At the step 1640 the quantiser module 518, under execution of the processor 205, compares the log 2 value with a predetermined threshold. If the log 2 value is less than or equal to the predetermined threshold, an adjusted log 2 value is set to zero and control in the processor 205 progresses from step 1640 to a produce sample value step 1660. If the log 2 value is greater than the predetermined threshold, control in the processor 205 progresses from step 1640 to a log 2 value adjustment step 1650. The predetermined threshold results in a number of narrow quantisation bins close to zero being merged into the zero bin. In particular, the zero bin covers approximately the same range as used in a linear quantisation scheme with a uniform bin spacing over the quantisation range of the floating-point values in the feature map with a 10-bit range. The bins for +1 and −1 also cover a similar bin spacing as seen in the case of linear quantisation to a 10-bit range. Alignment of bin sizes for the −1, 0, and +1 bins to the linear quantisation case is beneficial as many tensor values utilise these bins, which may be compressed by the video encoder 120 mainly using significance map coding (with a suitably set quantisation parameter 692).
At the step 1650 the quantiser module 518, under execution of the processor 205, subtracts the predetermined threshold from the log 2 value to produce an adjusted log 2 value. The predetermined threshold value may have a value of eight when the power-of-two factor is 65536 and an 8-bit sample bit-width is used. Control in the processor progresses from the step 1650 to a produce sample value step 1660.

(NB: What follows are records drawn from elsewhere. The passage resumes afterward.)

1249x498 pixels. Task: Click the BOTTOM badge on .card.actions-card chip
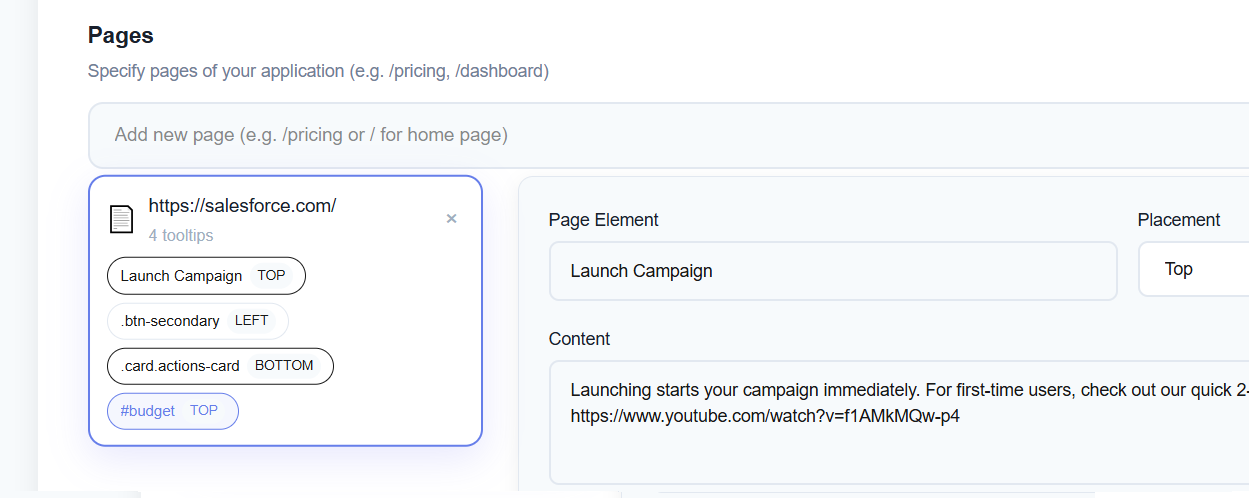tap(284, 366)
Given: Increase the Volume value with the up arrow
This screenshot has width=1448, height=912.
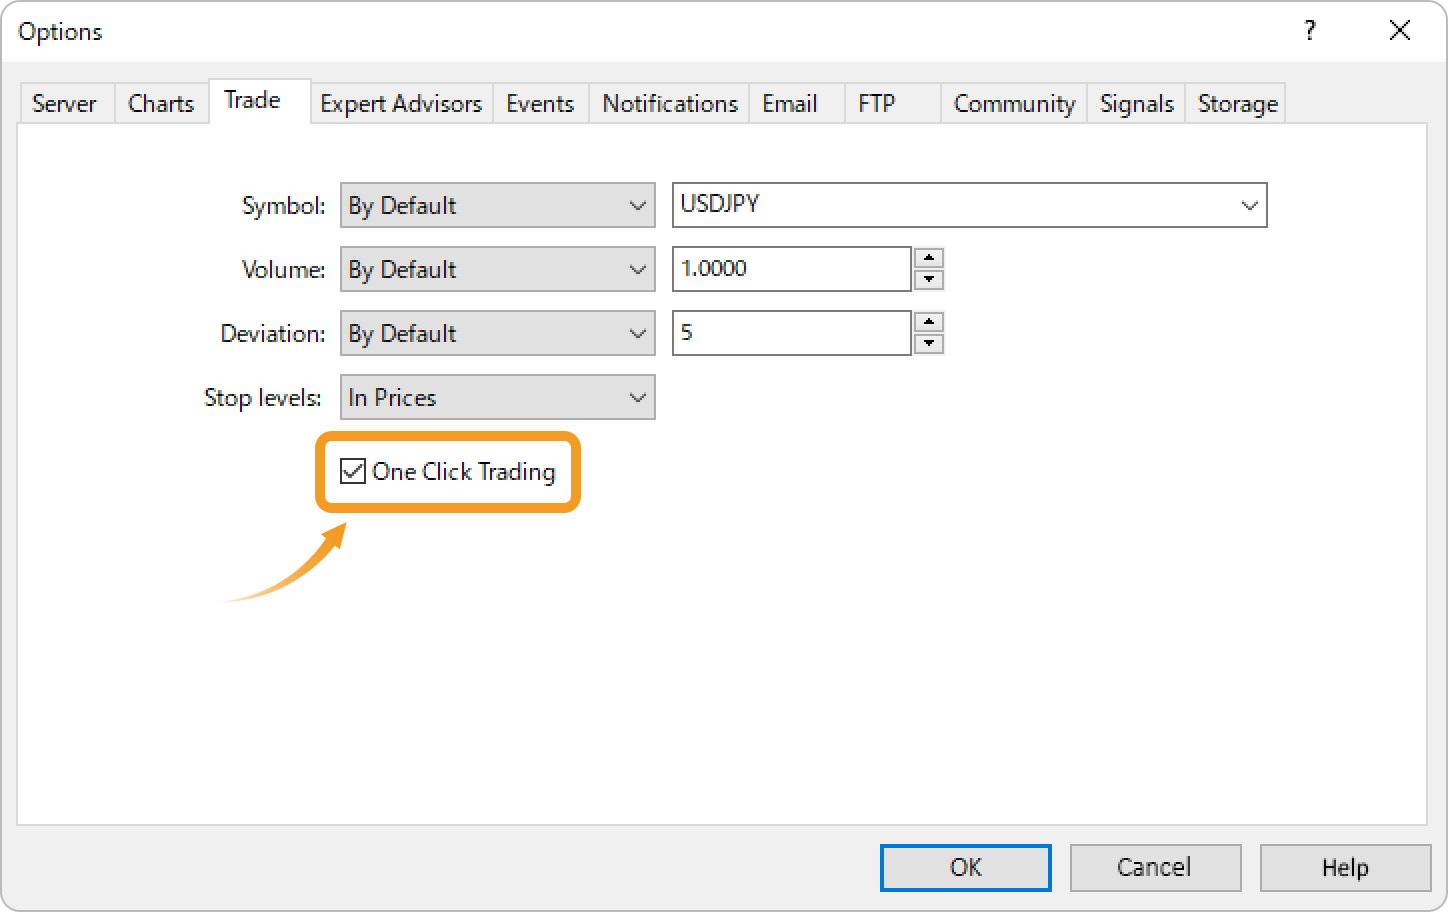Looking at the screenshot, I should click(929, 259).
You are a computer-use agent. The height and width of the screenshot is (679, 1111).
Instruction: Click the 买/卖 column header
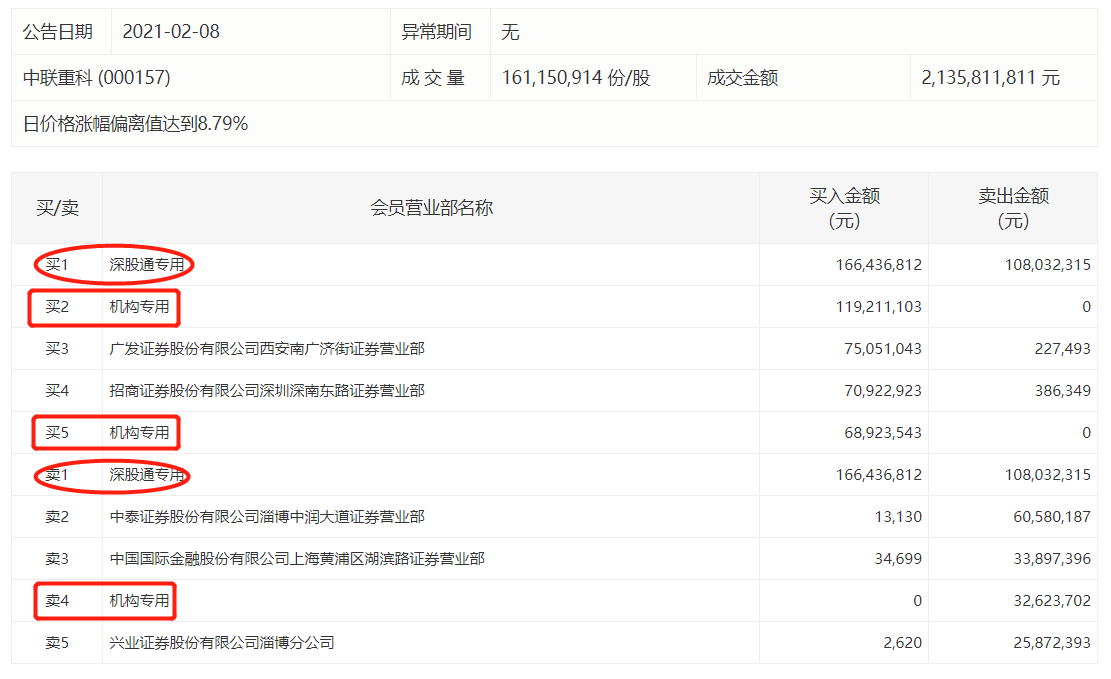coord(57,208)
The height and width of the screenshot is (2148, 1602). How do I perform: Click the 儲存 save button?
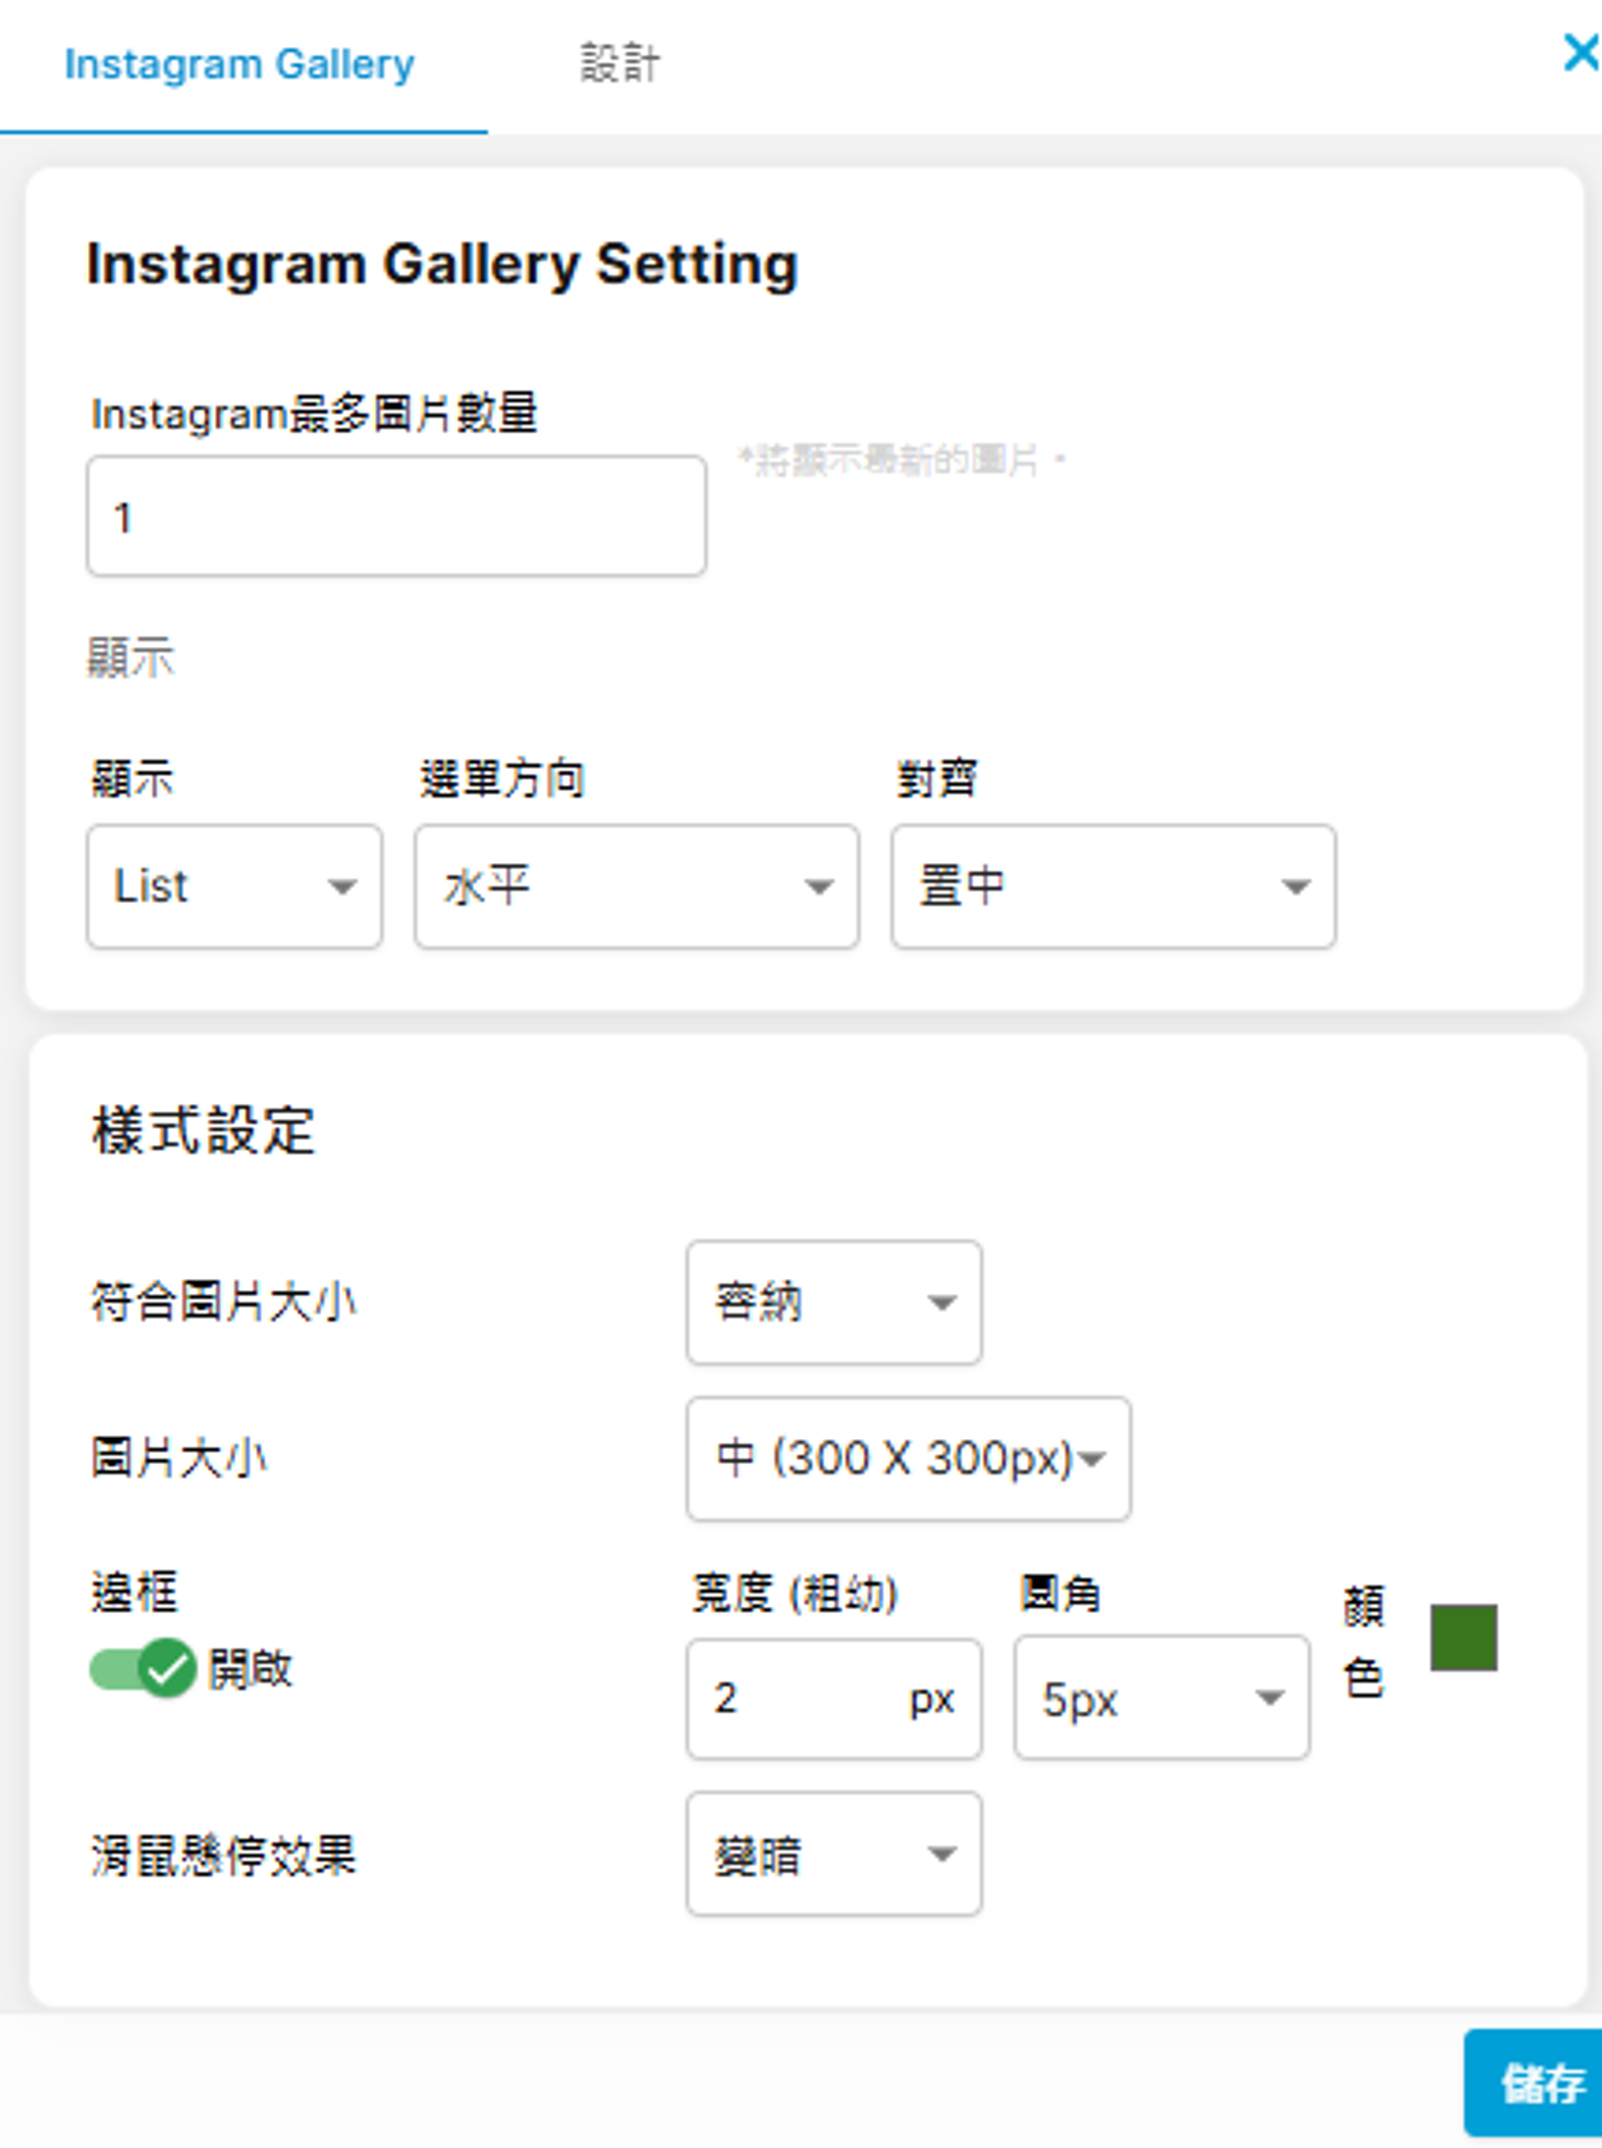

At the step 1660 the quantiser module, under execution of the processor 205, produces a sample for the packed feature map frames 117 by adding or subtracting the adjusted log 2 value to a DC offset according to the sign as determined at the step 1610. The DC offset may be set to the mid-point of the range of sample values afforded by the sample bit depth. For example, a DC offset of 128 may be used when the frames 117 use 8-bit samples. The method 1600 terminates and control in the processor 205 progresses to the next sample in the feature map to be quantised. The method 1600 results in sample values quite close to the DC value, with the popular bin values of −1, 0, +1 approximately preserved compared to the linear quantisation case. The maximum excursions away from the DC value are limited to −8 to +8, which is quite a narrow range, necessitating the use of low QPs to reduce error due to loss in the video encoder 120. As the quantised samples now encode tensor values in a logarithmic space, loss in the video encoder 120 has an exponential effect on reconstructed sample values.
At the decode feature map groupings step 1710 the entropy decoder 720, under execution of the processor 205, decodes from the SEI message 1413 a structure indicating the assignment of each feature map of each layer to one or more groups of feature maps (i.e. the feature map groups 820). The decoded structure may be stored, for example, in the memory 206 and/or hard disk drive 210. The syntax of the feature map grouping in the SEI message 1413 is described with reference to Appendix A. Control in the processor 205 then progresses from the step 1710 to a decode quantisation ranges step 1720.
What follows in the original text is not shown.